Students in Fairfax County will soon learn sex education in a new way.
The school board voted 10 to 1 Thursday night to change the dress code to gender-neutral language and adopt a more inclusive sex education curriculum.
Currently, Fairfax County Public Schools students in eighth, ninth and 10th grades are taught that "the development of individual identity occurs over a lifetime and includes the component of sexual orientation and gender identity." The current curriculum says "biological sex" is one of four parts of individual identity.
The change to the Family Life Education Curriculum would replace "biological sex" with "sex assigned at birth." The new curriculum will go into effect for the 2018-2019 school year.
English teacher Mary Mathewson said she supports the change in the curriculum because it makes the distinction clearer between the sex one is assigned and their gender identity. The updated lesson would create space for transgender students, she said.
"I saw one too many kids struggle with not being accepted for who they are," Matthewson said.
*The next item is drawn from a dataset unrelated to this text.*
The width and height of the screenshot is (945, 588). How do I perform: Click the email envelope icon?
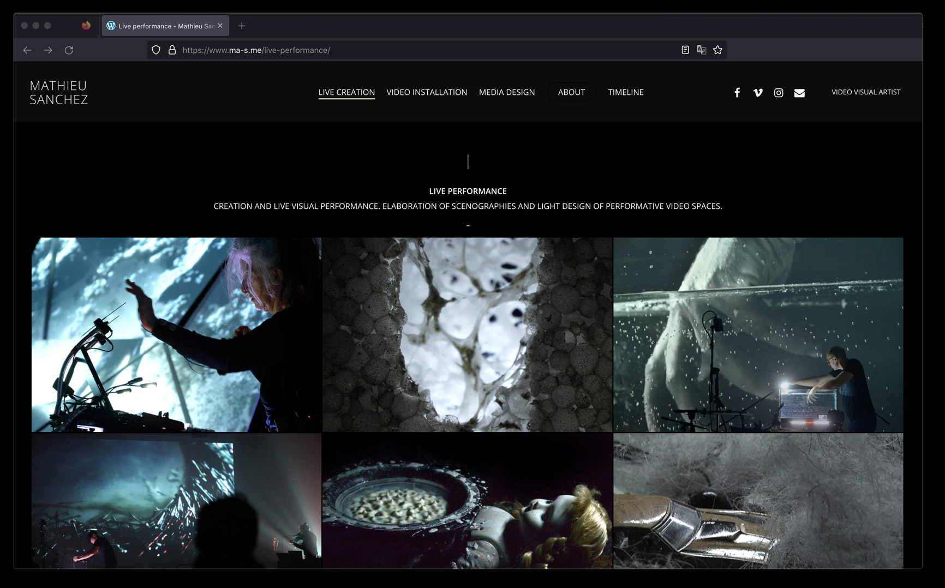[799, 93]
Groups ranging from the Catholic Diocese of Arlington to the Fairfax County Republican Committee opposed the change in terminology.
"A lot of the people who are opposed to the change are making the point that what we want the kids to learn is biology, not ideology," Father Thomas P. Ferguson of the Arlington diocese said.
Religious groups also objected to the proposed removal of the word "clergy" from a list of adults students are recommended to go to with questions about sexual orientation or identity.
"To narrow rather than expand for young people who they might turn to as trusted adults is unfortunate," Ferguson said.
Mathewson took a different view. She said she liked the proposed new language of "parent or trusted adult."
"I think that 'parent or trusted adult' gives kids a broad range of choices for who to go to when they're questioning things," she said.
School district records show that between May 10 and June 8, the district received 192 emails in support of replacing "biological sex" with "sex assigned at birth." A far greater number of emails, 941, were received relaying opposition to the change.